> **ASSIGNED TASK**
Once the line containing "Instruction: Click the" appears, output it and each remaining line of the records below exactly, with no pictures and nothing more.

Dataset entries
────────

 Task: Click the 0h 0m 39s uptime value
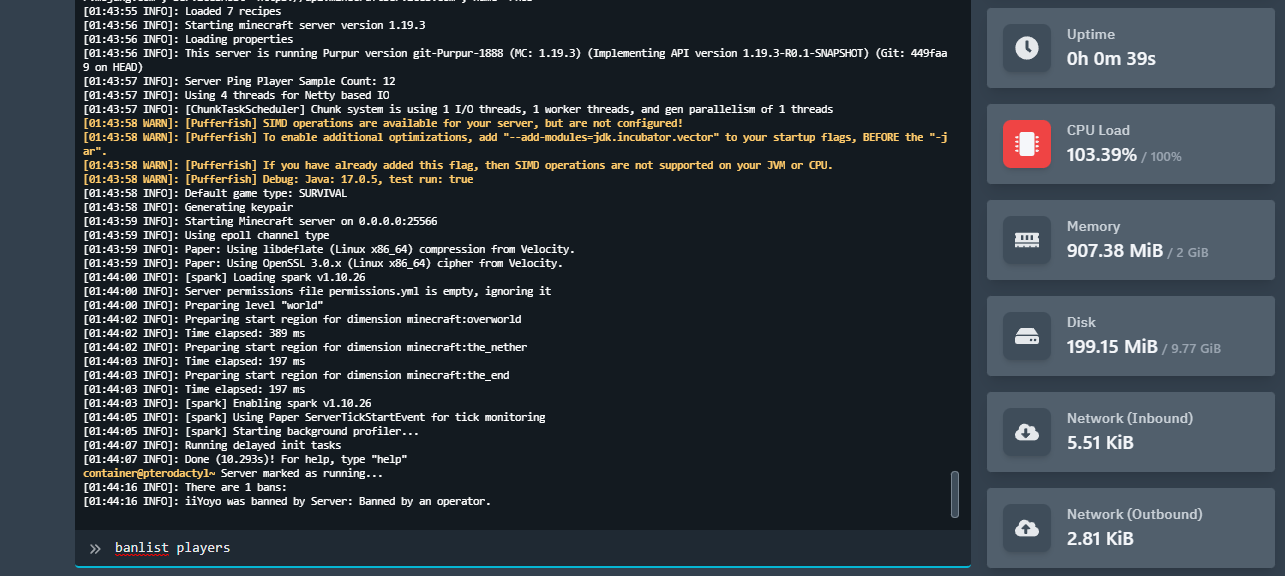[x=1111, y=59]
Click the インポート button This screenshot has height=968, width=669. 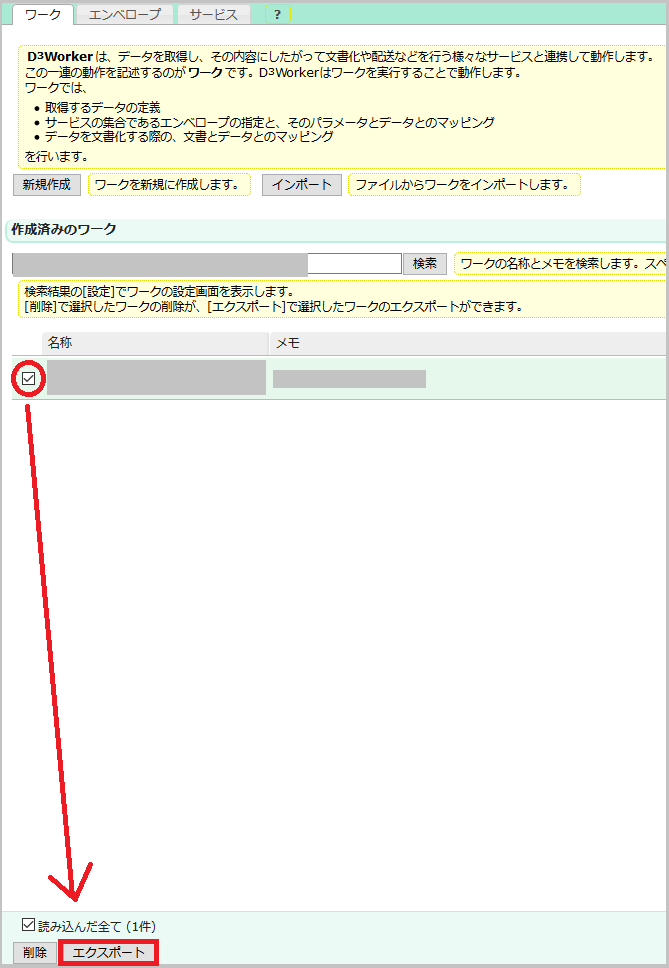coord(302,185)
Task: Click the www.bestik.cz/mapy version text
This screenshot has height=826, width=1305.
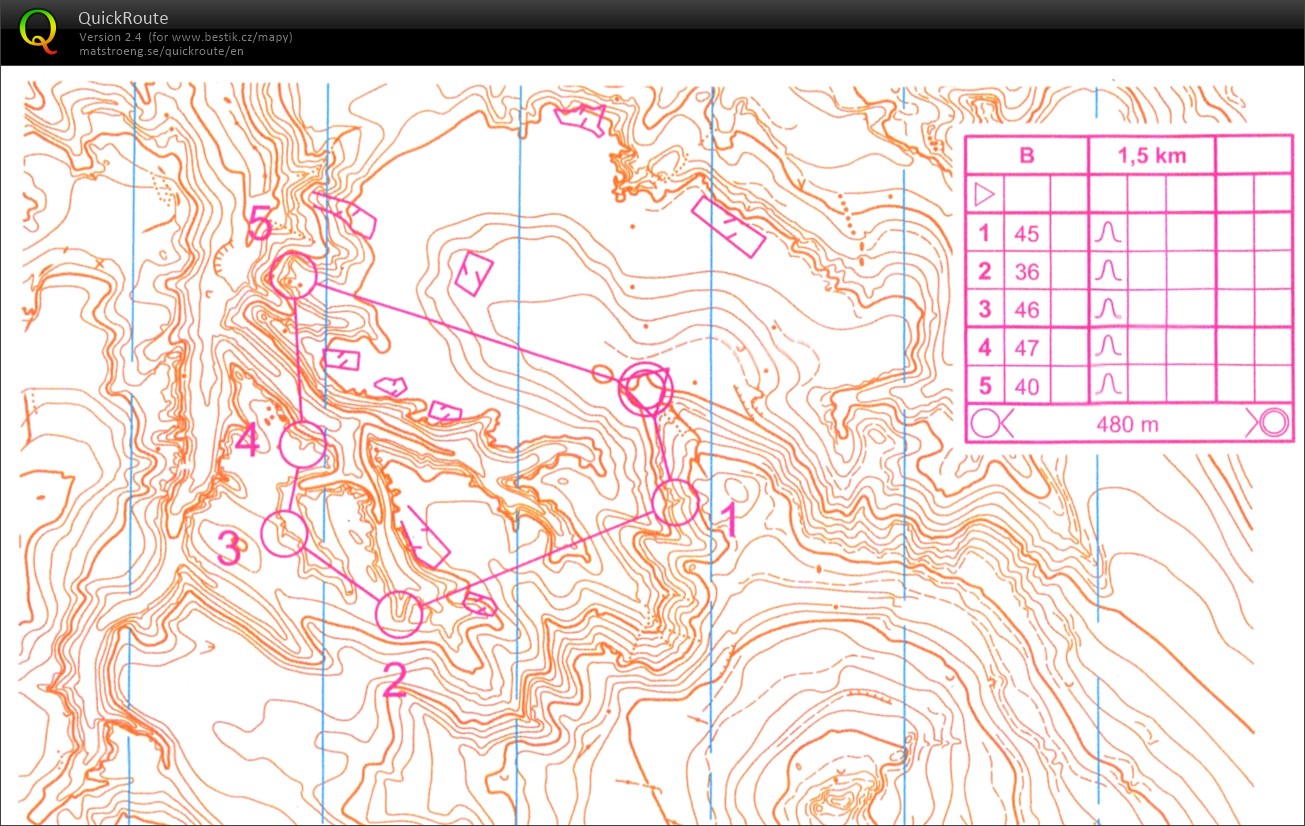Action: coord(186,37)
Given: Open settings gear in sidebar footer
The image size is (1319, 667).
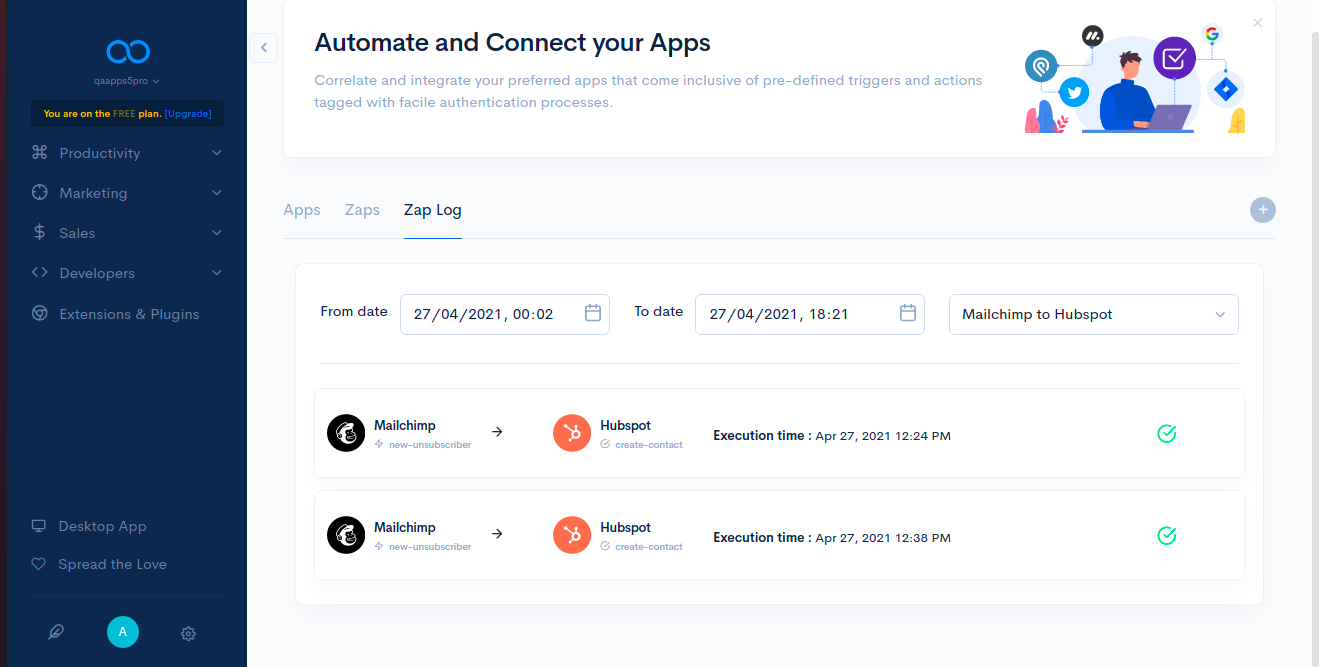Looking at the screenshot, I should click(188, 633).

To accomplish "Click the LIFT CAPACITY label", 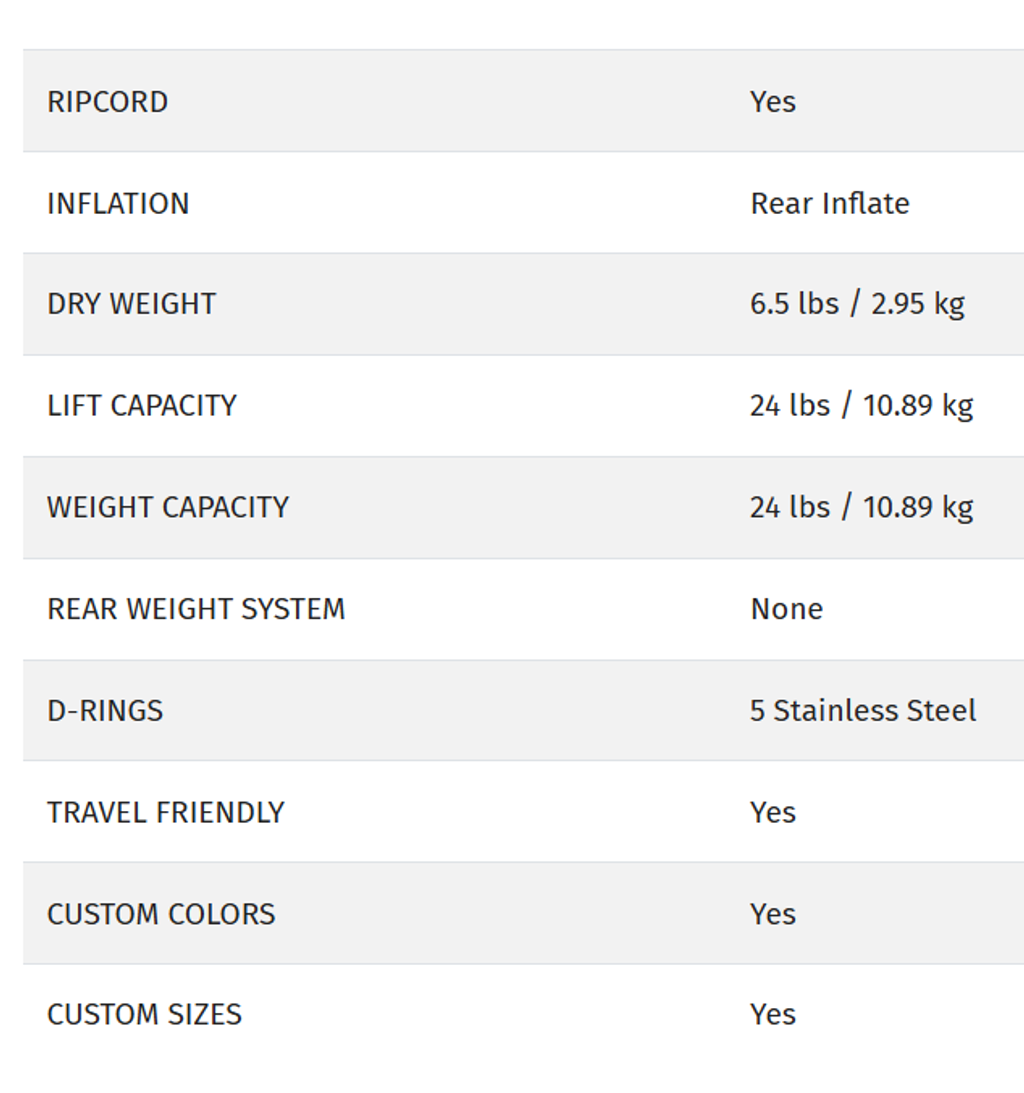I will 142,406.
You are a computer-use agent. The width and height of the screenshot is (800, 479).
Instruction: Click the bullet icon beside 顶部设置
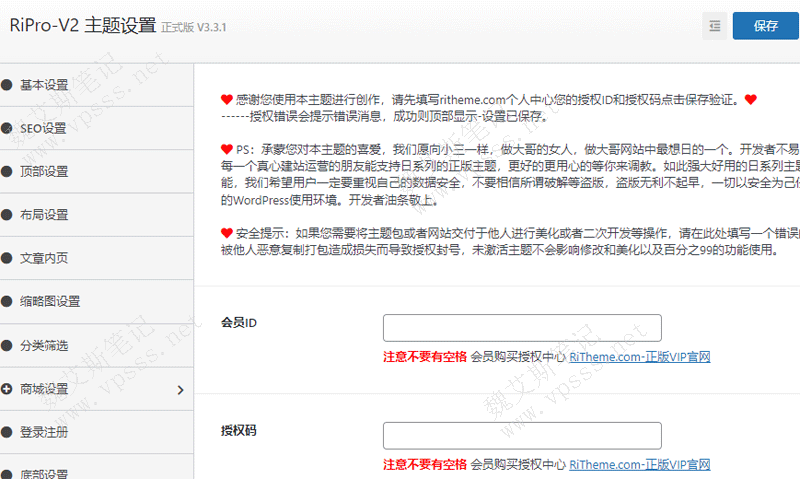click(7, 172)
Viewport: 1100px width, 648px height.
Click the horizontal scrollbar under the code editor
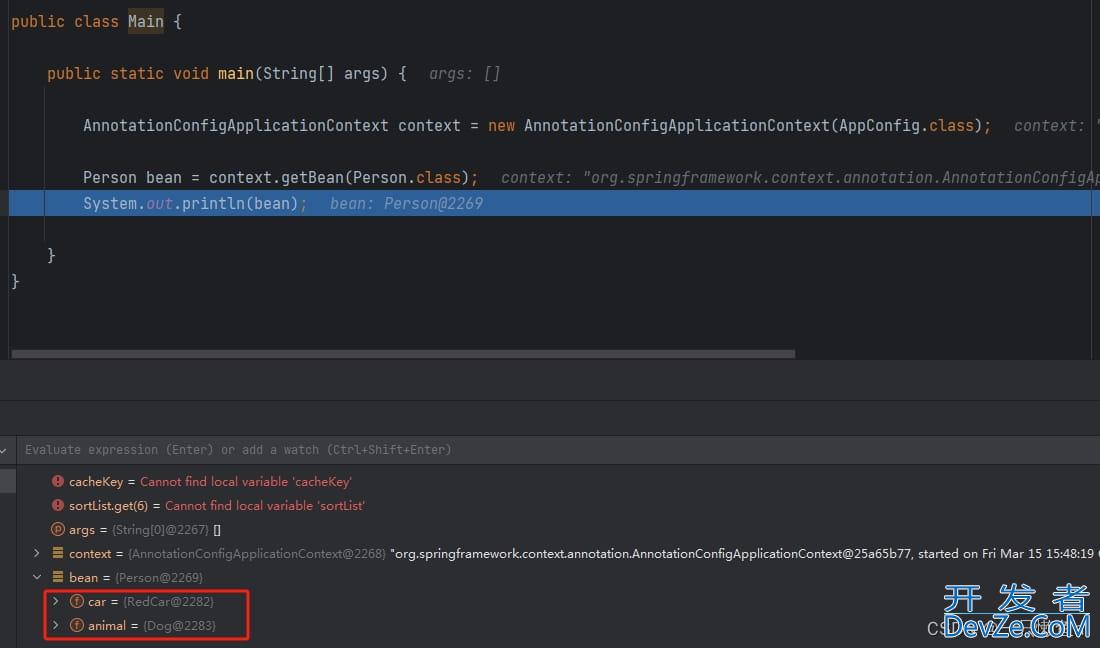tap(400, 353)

────────

> **YOUR RESPONSE**
Instruction: Click the bullet icon beside 顶部设置
click(7, 172)
Viewport: 1100px width, 648px height.
Click the horizontal scrollbar under the code editor
tap(400, 353)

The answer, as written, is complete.